(データセットに収録された項目)
··········
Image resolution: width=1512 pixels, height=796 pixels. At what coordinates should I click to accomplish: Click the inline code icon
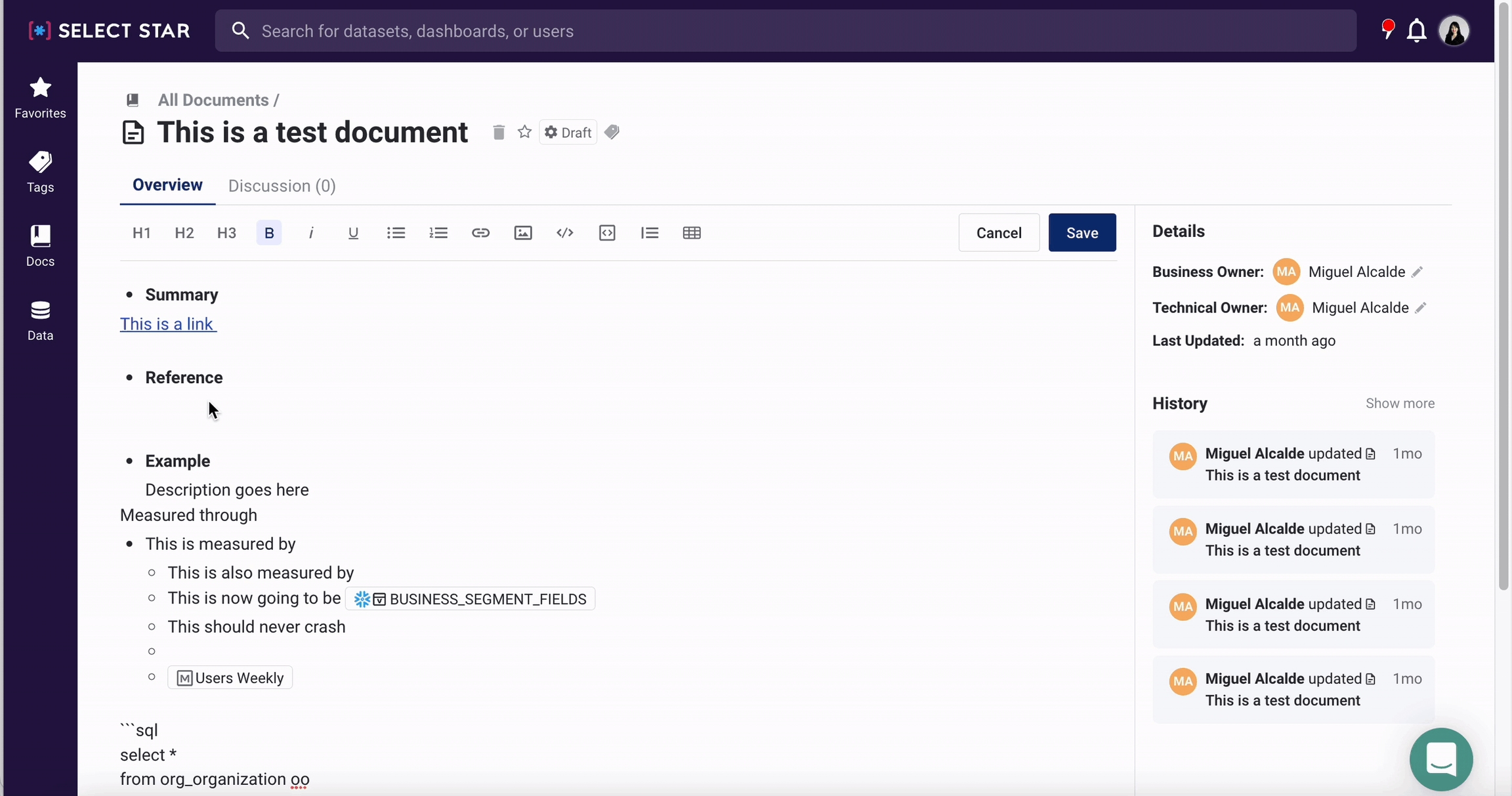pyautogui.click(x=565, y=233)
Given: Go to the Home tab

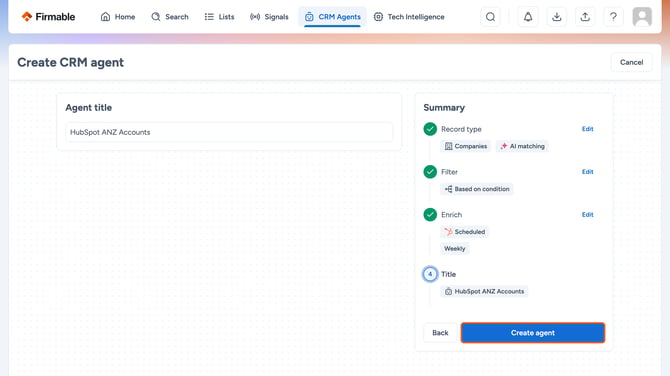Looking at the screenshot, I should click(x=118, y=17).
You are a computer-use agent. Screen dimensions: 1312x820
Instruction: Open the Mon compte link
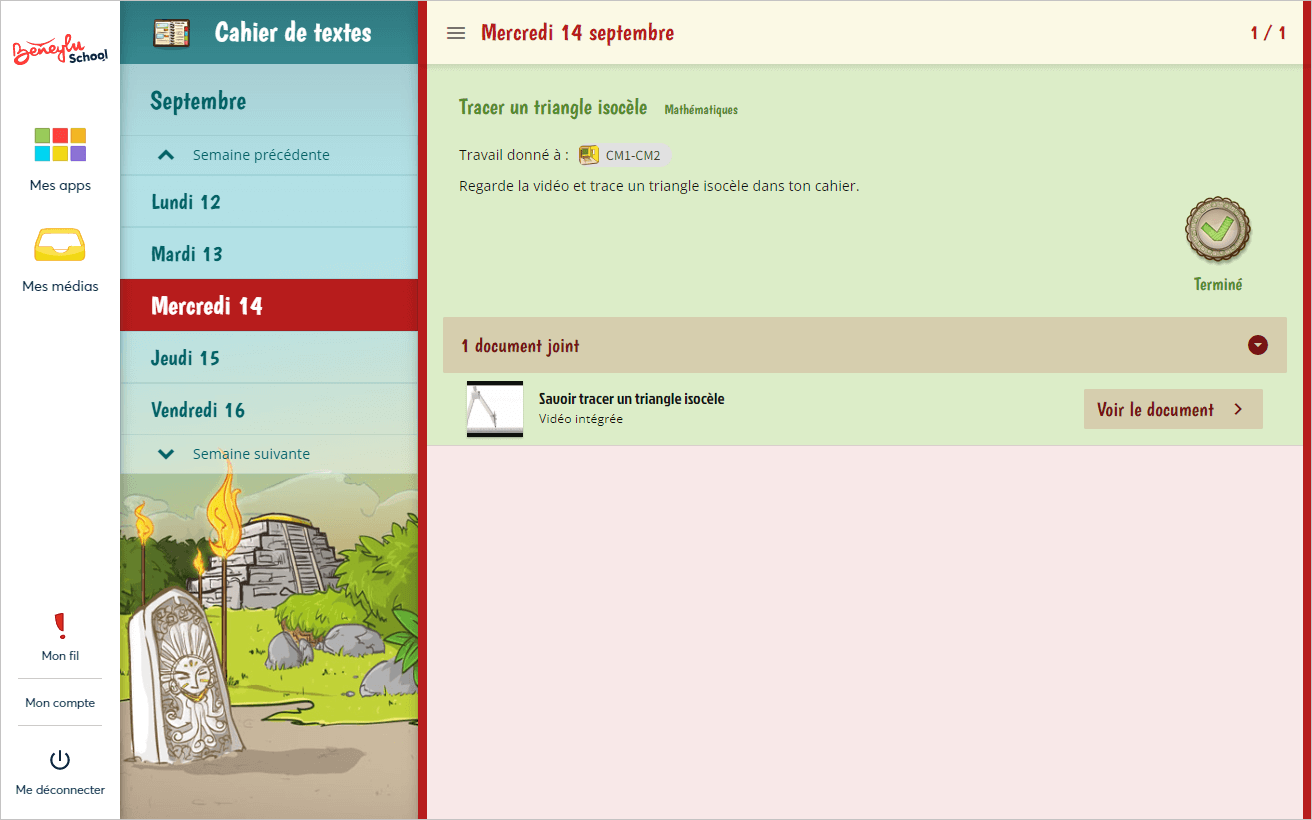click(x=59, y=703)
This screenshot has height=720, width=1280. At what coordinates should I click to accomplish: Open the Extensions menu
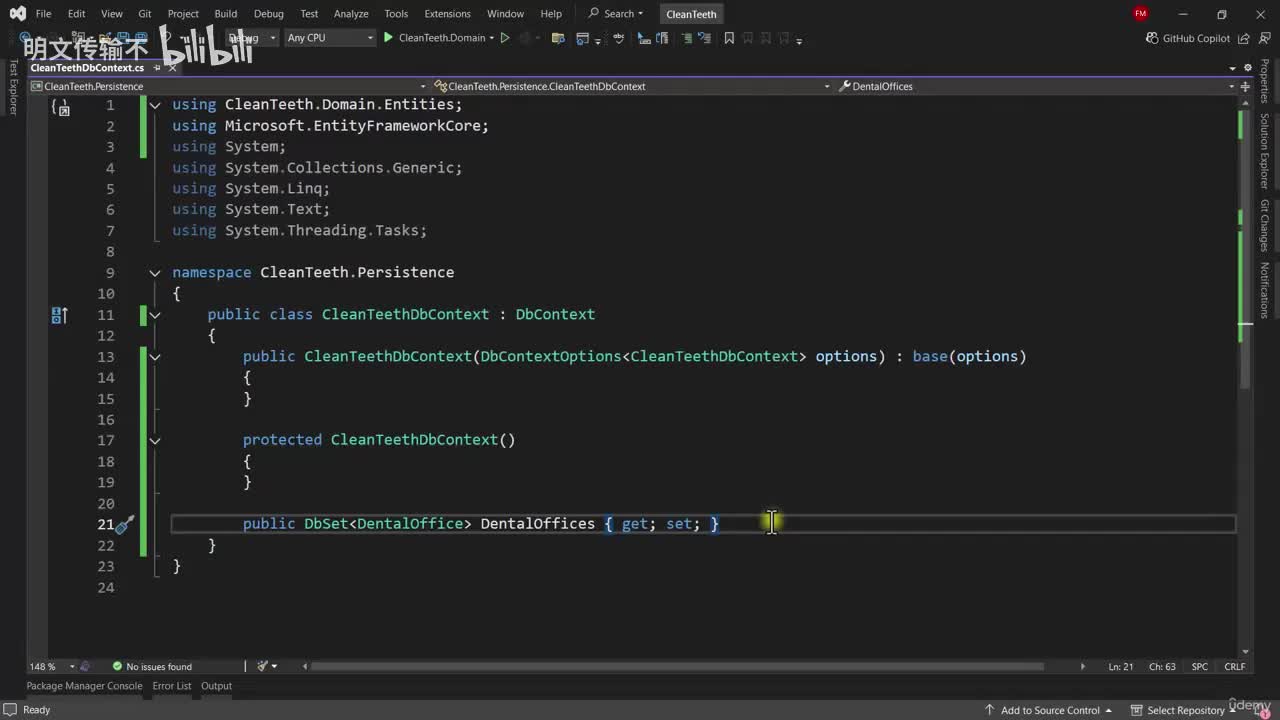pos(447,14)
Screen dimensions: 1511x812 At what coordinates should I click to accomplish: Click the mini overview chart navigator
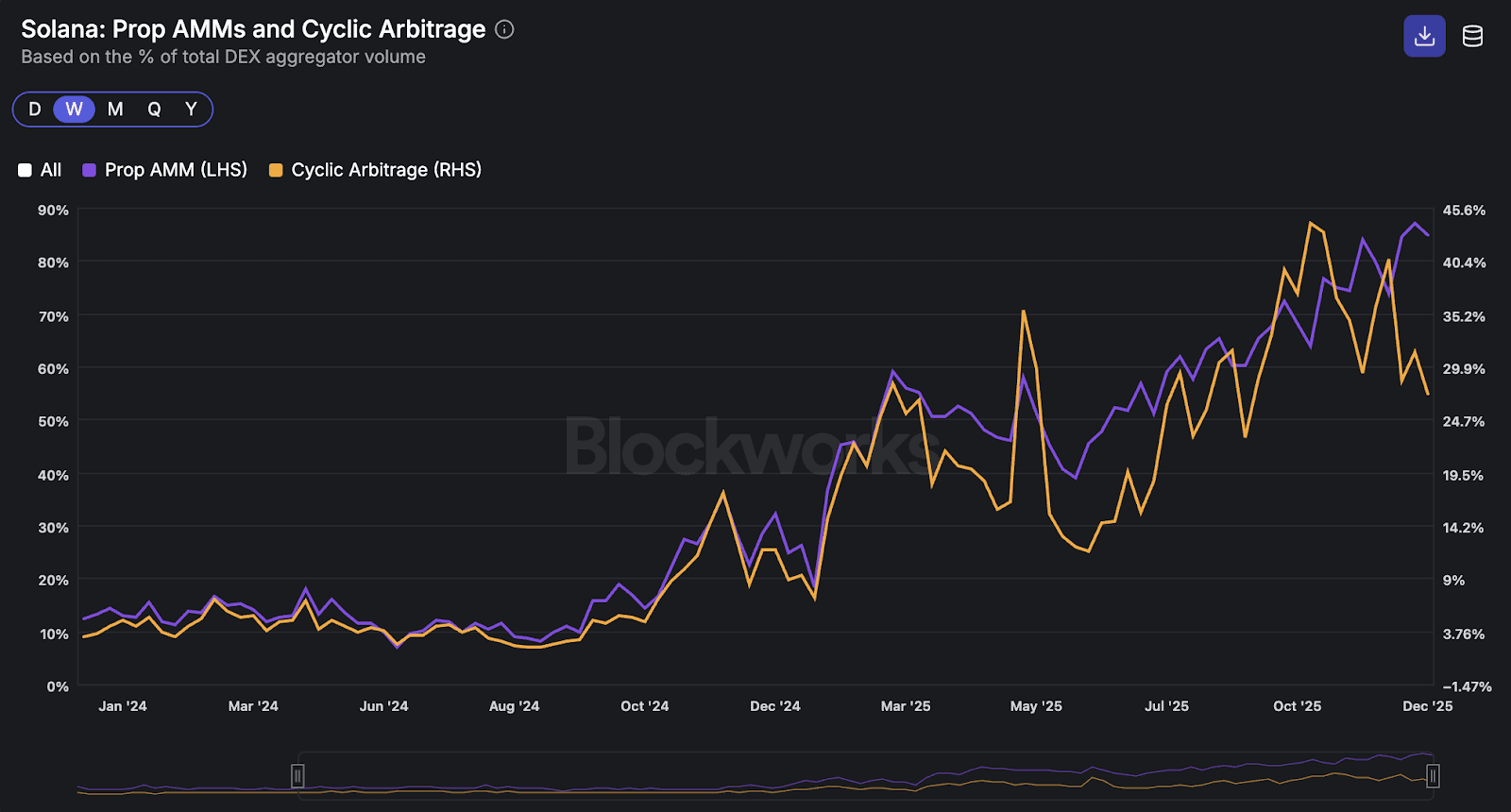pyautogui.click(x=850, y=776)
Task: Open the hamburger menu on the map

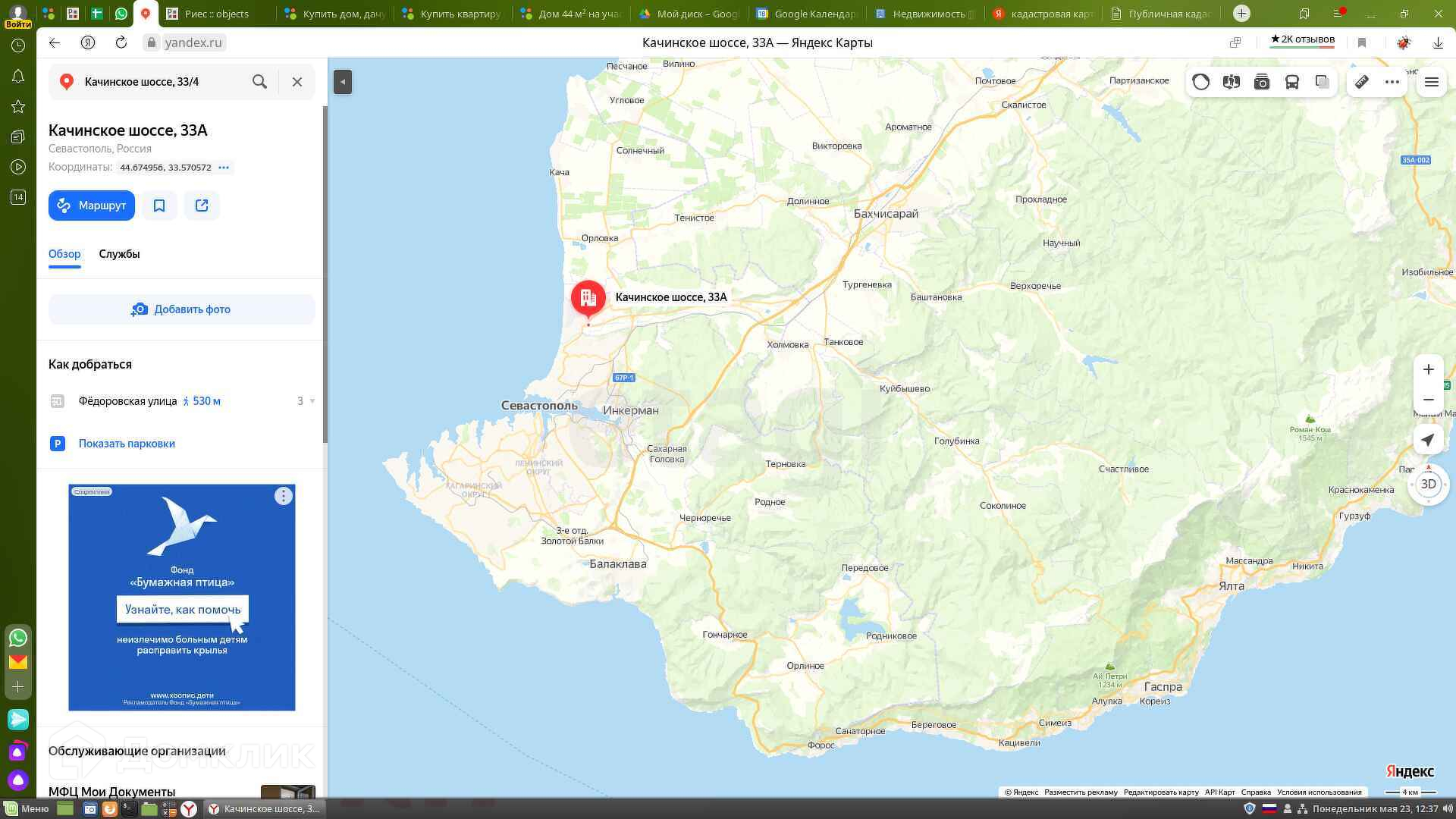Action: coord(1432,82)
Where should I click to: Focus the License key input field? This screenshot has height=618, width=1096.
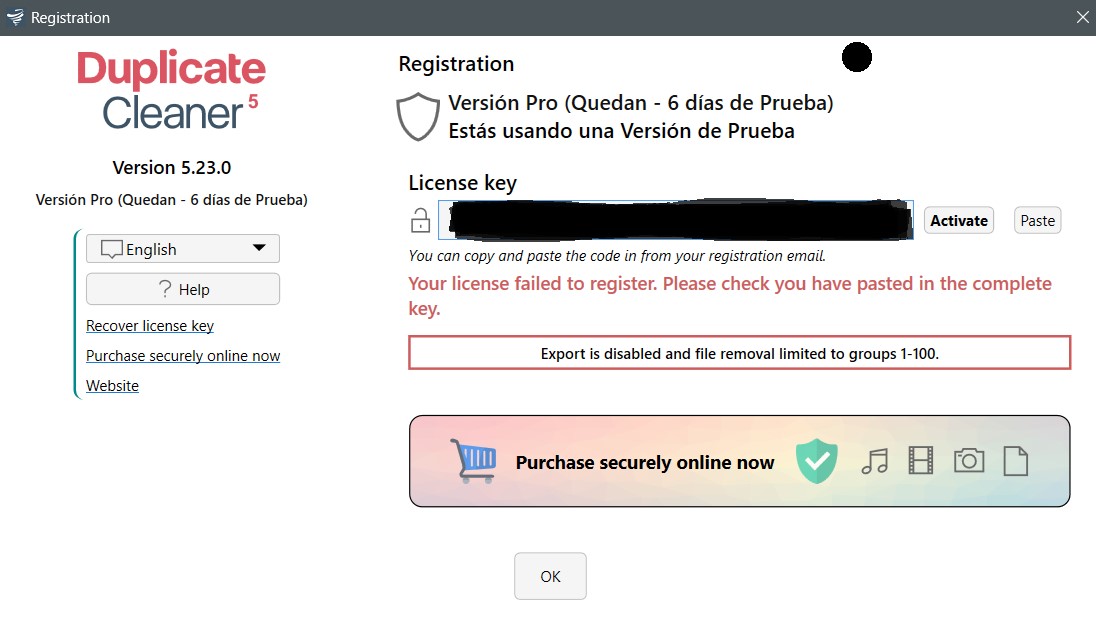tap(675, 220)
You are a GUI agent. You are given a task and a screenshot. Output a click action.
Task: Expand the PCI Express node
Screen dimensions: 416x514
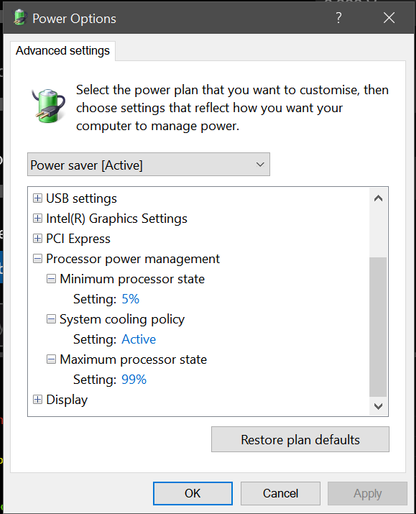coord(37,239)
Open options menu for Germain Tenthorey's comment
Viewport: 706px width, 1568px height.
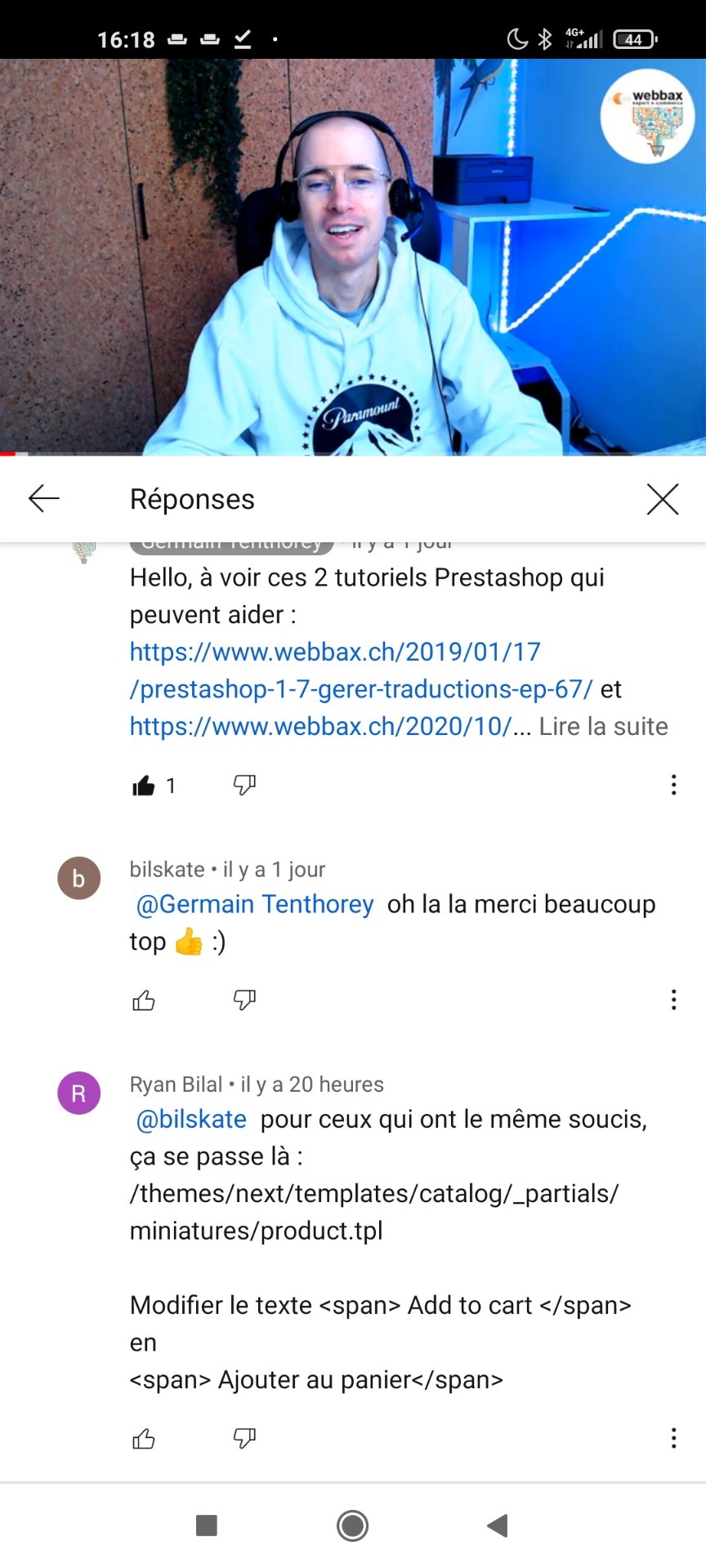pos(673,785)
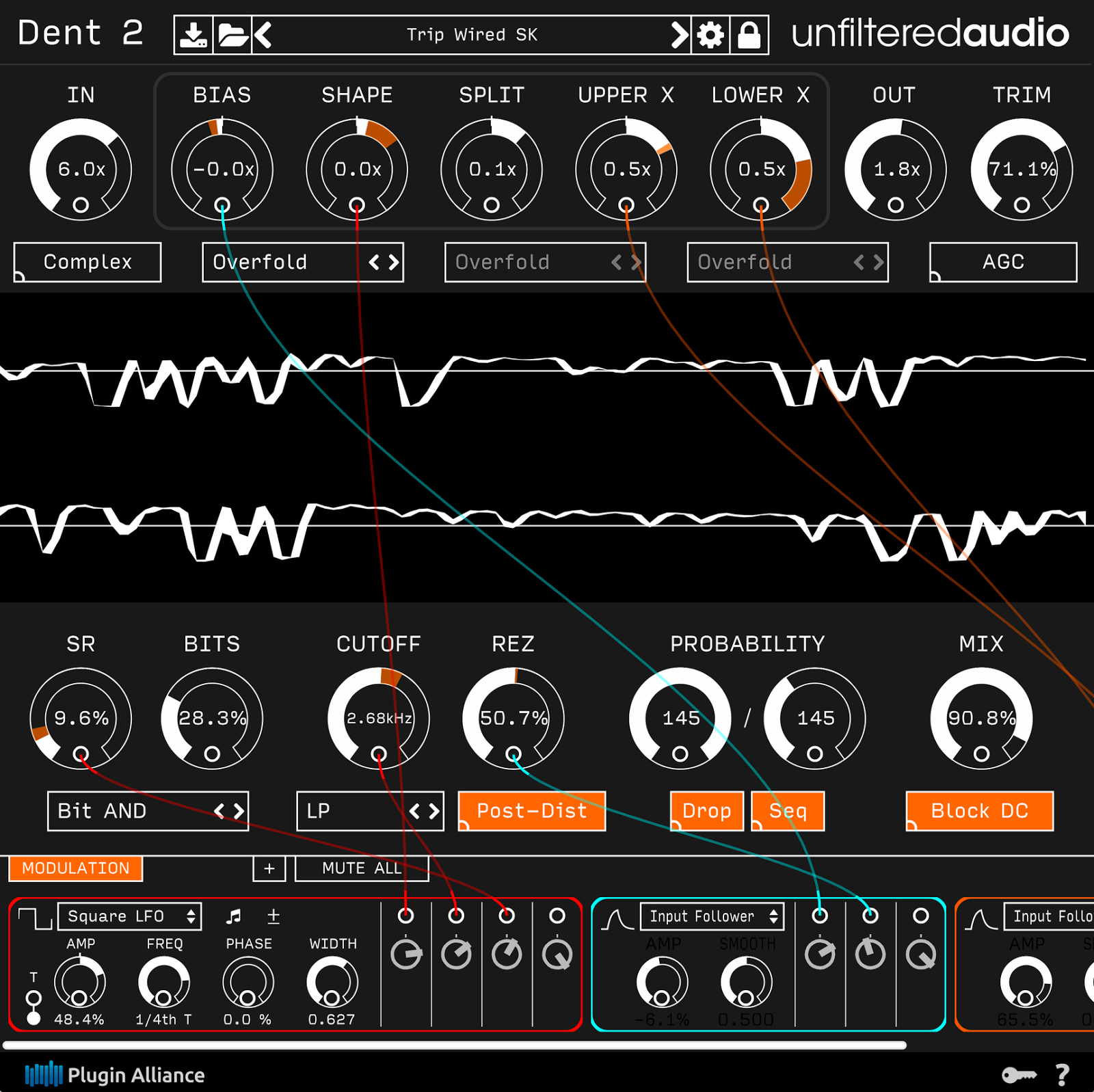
··········
出題 ▸ 上のすべての行を、「番号」と「行」の二列からなるMarkdownの表に整理しなさい。空行は除き、画像は表に含めないこと。

解答例 ▸
| 番号 | 行 |
|---|---|
| 1 | Image resolution: width=1512 pixels, height=796 pixels. At what coordinates should I click to accomplish: Click the inline code icon |
| 2 | pyautogui.click(x=565, y=233) |
| 3 | Given: Go to the Home tab |
| 4 | Looking at the screenshot, I should click(x=118, y=17). |
| 5 | You are a computer-use agent. Screen dimensions: 1312x820 |
| 6 | Instruction: Open the Mon compte link |
| 7 | click(x=59, y=703) |
| 8 | This screenshot has height=720, width=1280. At what coordinates should I click to accomplish: Open the Extensions menu |
| 9 | pos(447,14) |
| 10 | Screen dimensions: 1511x812 At what coordinates should I click to accomplish: Click the mini overview chart navigator |
| 11 | pyautogui.click(x=850, y=776) |
| 12 | Task: Open the hamburger menu on the map |
| 13 | Action: coord(1432,82) |
| 14 | Where should I click to: Focus the License key input field? This screenshot has height=618, width=1096. |
| 15 | tap(675, 220) |
| 16 | You are a GUI agent. You are given a task and a screenshot. Output a click action. |
| 17 | Task: Expand the PCI Express node |
| 18 | Screen dimensions: 416x514 |
| 19 | coord(37,239) |
| 20 | Open options menu for Germain Tenthorey's comment |
| 21 | Viewport: 706px width, 1568px height. |
| 22 | pos(673,785) |